# Stated exercise
Pull out every line of the material below that contains the string "click", treating uppercase and lowercase letters as distinct.

# Provided records

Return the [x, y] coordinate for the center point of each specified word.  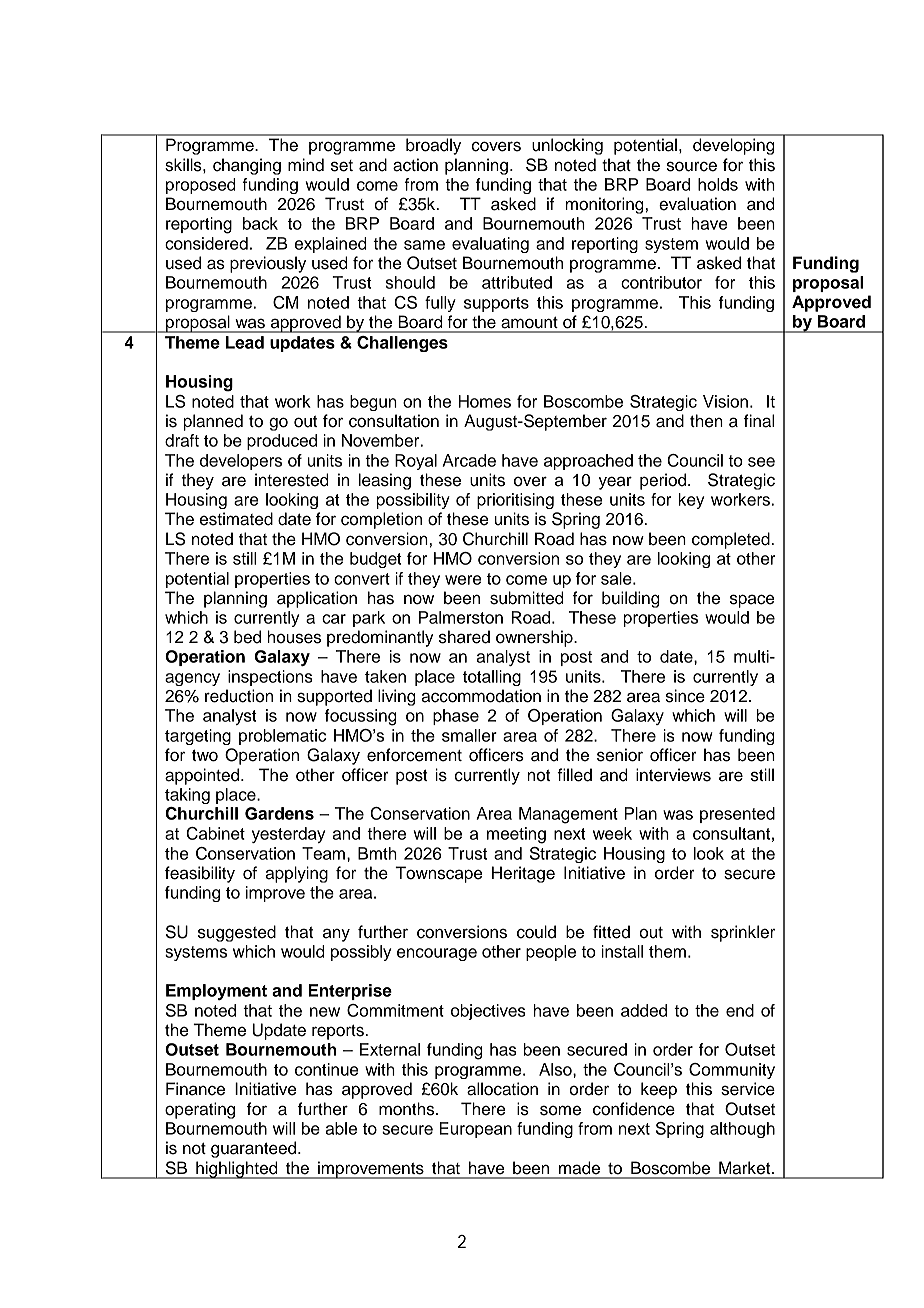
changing [247, 166]
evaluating [490, 245]
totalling [492, 678]
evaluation [697, 204]
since [685, 696]
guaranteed [255, 1149]
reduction [239, 696]
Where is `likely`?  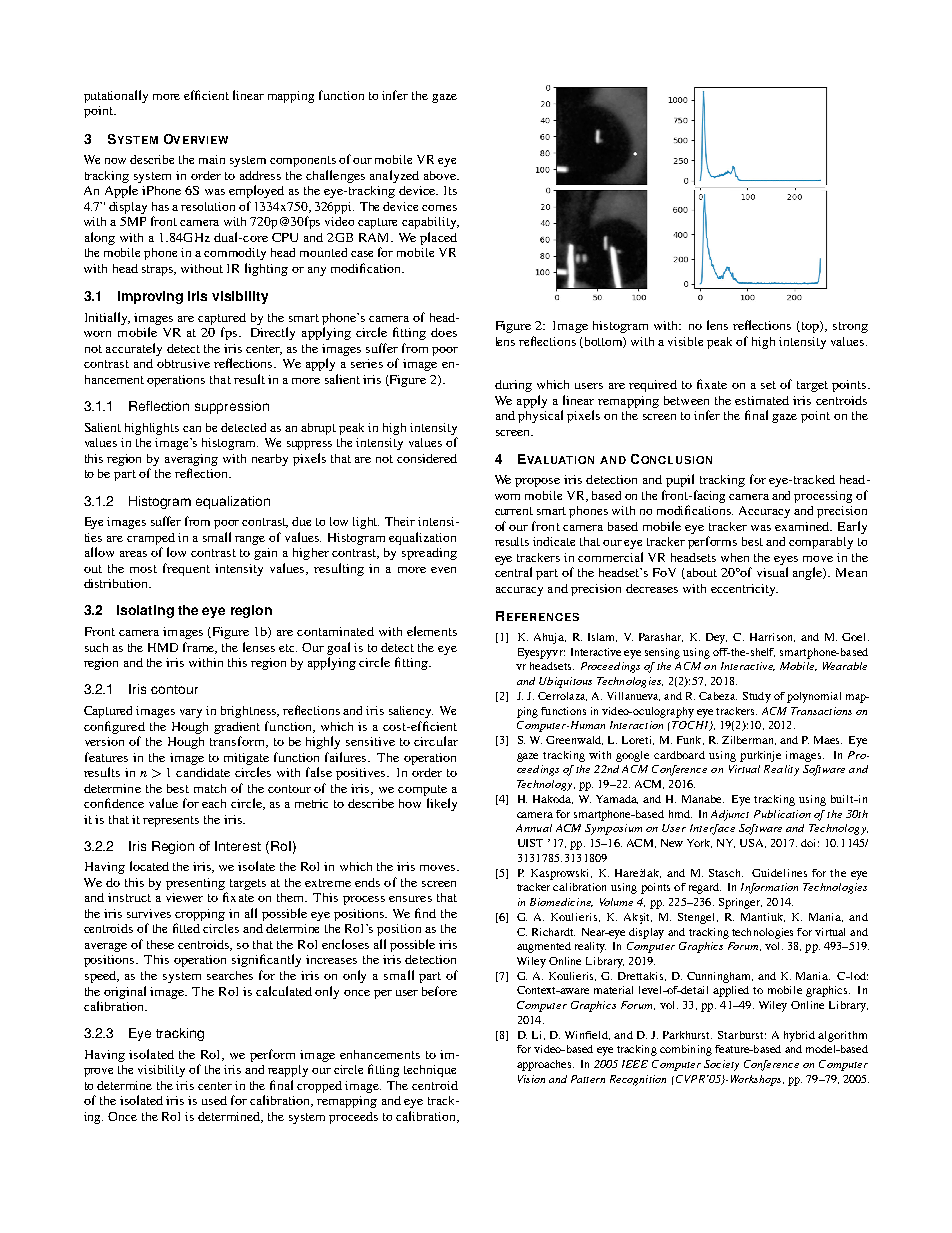 likely is located at coordinates (442, 804).
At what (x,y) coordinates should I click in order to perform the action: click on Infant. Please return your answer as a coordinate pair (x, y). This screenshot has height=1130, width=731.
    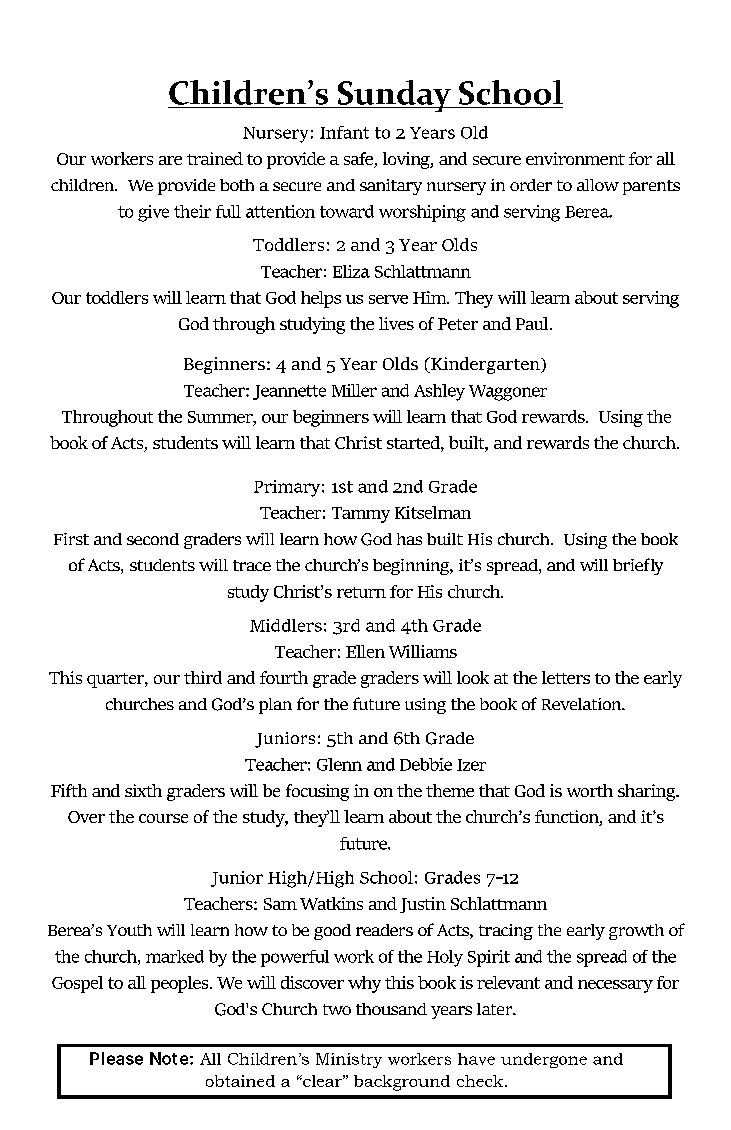
    Looking at the image, I should click on (344, 132).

# Answer in full
At what (x,y) coordinates should I click in order to perform the action: click on Infant. Please return your answer as a coordinate pair (x, y). This screenshot has height=1130, width=731.
    Looking at the image, I should click on (344, 132).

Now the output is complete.